Thread: Re: pgstat wait timeout (by Robert Schnabel)

Re: pgstat wait timeout (by Robert Schnabel)

From
Alexey Luchko
Date:
Hi!

We've got the same issue with PostgreSQL 8.4.1 on 32 bit Windows 2003
Server RC2. Every minute the message "pgstat wait timeout" appears in Event
Viewer / Application Log.

We've tried to restart the service. It was looking like the service stopped
successfully, but two postgres.exe processes left running.

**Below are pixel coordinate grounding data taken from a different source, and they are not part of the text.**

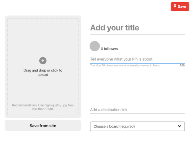Screen dimensions: 194x143
Task: Click the gray line beneath the title field
Action: [x=137, y=34]
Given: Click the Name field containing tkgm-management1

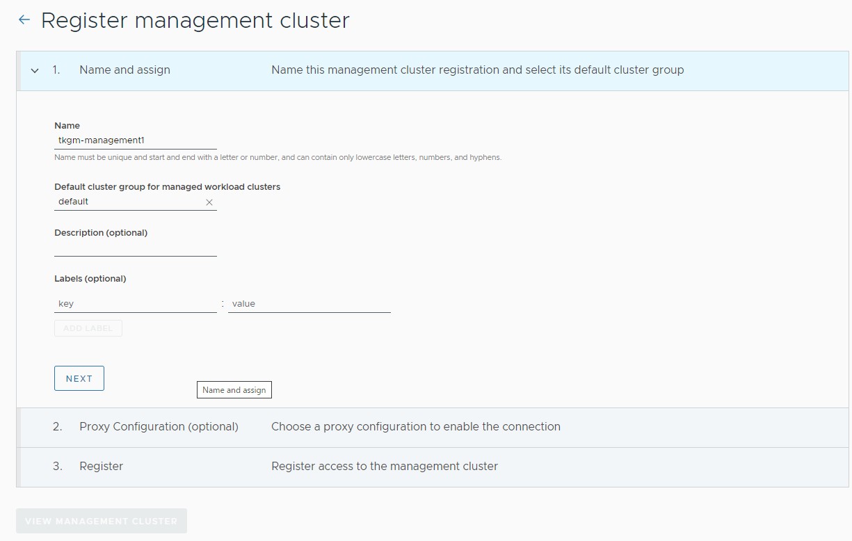Looking at the screenshot, I should tap(135, 140).
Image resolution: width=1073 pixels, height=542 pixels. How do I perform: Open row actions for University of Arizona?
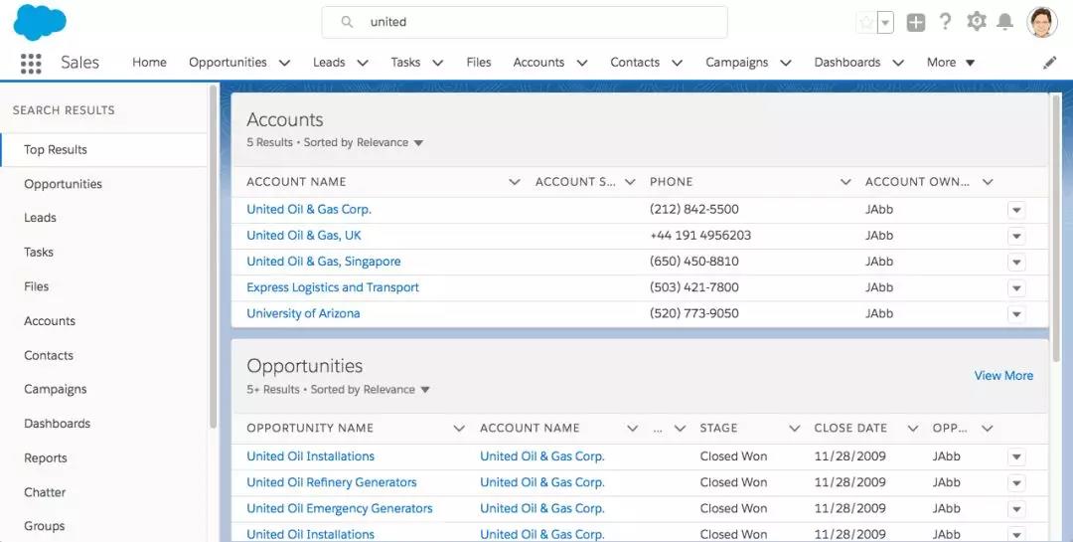[1015, 314]
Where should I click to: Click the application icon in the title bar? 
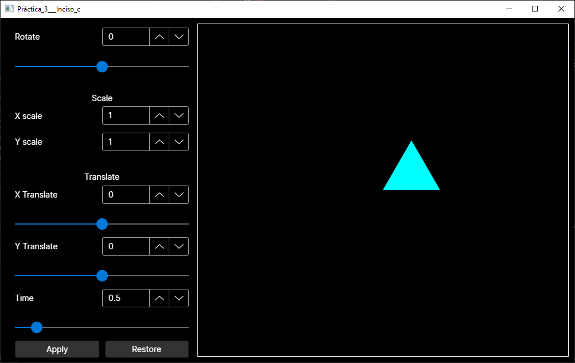point(8,9)
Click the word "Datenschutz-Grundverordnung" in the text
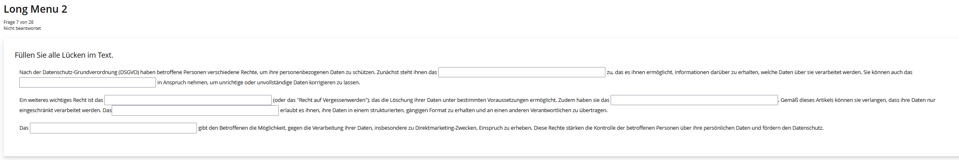 [80, 72]
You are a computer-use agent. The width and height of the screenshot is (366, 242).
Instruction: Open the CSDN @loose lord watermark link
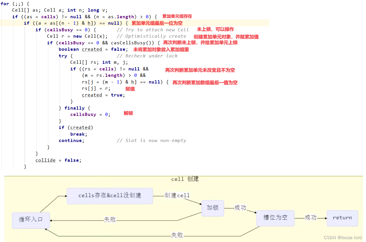click(343, 238)
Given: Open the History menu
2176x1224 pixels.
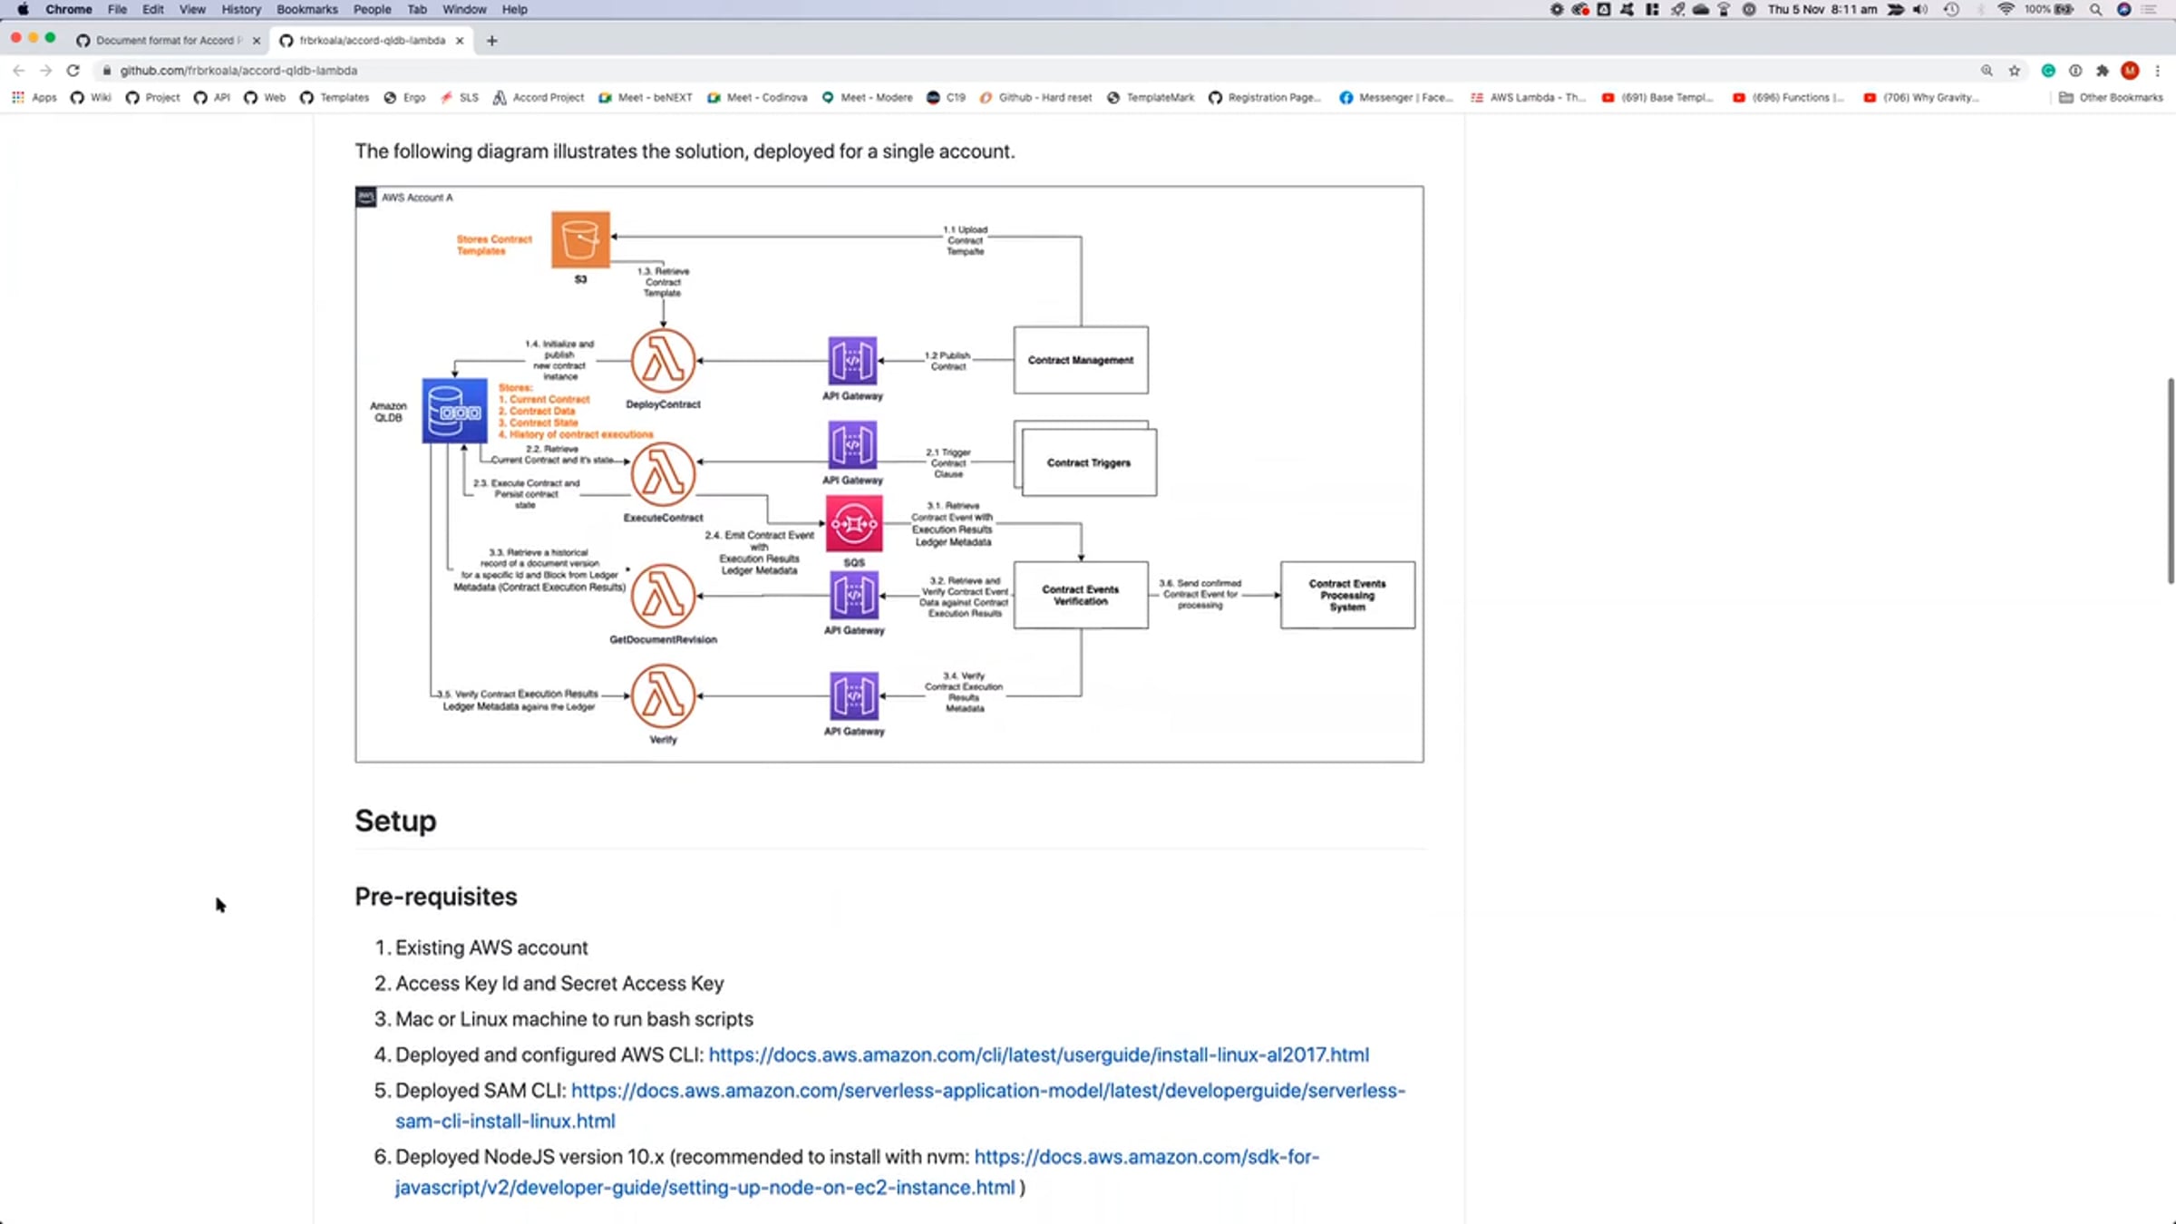Looking at the screenshot, I should coord(240,9).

One of them was
utilizing one core. It had no tcp connections in any state. It was
"C:/Program Files/PostgreSQL/8.4/bin/postgres.exe" "--forkcol" "1228"

sysinternals' procexp.exe showes the following stack for this process:
"""
ntkrnlpa.exe+0x8dace
ntkrnlpa.exe+0x29a62
ntkrnlpa.exe+0x33178
hal.dll+0x6199
hal.dll+0x63d9
hal.dll+0x6577
hal.dll+0x3902
ntkrnlpa.exe+0x89721
ntdll.dll!KiFastSystemCallRet
mswsock.dll!ServiceMain+0x2949
mswsock.dll!NSPStartup+0x1893
WS2_32.dll!WSAUnhookBlockingHook+0x486
WS2_32.dll!WSAUnhookBlockingHook+0x660
WS2_32.dll!WSAEventSelect+0x2f
postgres.exe!mdpostckpt+0x181b38
postgres.exe!mdpostckpt+0x18bbdb
"""

After it was killed the following appeared in the application log:
LOG:  statistics collector process (PID 2680) exited with exit code 1


The service was started again and was working for aprox. 18 hours with no
errors. Then the message started appearing again.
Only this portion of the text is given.